» **REQUIRED WORK**: Look through the data below and, wherever a line carries the word "computer", please copy that line.

[Extracted records]

====

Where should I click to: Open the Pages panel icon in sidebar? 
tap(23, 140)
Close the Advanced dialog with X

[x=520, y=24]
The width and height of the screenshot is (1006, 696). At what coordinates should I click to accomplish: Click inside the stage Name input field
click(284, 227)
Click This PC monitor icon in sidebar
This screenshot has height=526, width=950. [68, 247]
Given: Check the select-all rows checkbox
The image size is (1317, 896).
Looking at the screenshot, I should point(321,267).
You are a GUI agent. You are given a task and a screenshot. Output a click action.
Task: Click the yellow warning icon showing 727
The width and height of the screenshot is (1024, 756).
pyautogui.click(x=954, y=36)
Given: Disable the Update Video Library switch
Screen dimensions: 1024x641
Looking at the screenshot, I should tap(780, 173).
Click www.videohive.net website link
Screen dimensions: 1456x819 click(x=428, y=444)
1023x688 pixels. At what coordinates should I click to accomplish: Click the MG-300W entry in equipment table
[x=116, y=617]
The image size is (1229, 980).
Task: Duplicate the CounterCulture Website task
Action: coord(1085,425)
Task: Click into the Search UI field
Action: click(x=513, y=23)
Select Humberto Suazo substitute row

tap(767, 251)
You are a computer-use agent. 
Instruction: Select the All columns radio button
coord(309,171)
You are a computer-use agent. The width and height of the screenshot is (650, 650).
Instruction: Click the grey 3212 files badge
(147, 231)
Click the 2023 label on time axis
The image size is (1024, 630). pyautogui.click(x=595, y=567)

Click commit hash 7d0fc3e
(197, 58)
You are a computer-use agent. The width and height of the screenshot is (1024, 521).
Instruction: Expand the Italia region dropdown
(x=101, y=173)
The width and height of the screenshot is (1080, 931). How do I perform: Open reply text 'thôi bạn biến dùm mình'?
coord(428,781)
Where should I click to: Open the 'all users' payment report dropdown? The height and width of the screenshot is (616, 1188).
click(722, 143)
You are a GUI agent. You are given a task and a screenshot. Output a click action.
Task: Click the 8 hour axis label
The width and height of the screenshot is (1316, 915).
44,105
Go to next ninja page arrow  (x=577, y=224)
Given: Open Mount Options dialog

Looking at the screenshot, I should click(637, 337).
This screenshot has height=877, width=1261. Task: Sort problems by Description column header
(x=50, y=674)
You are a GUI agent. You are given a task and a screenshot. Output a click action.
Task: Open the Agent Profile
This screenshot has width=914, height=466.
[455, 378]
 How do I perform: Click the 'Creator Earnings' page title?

====

» **RESULT**:
You are a computer-use agent. 
You are a computer-use agent. The width and height of the screenshot is (650, 650).
You are a computer-use agent. The width and height of the screenshot is (1024, 521).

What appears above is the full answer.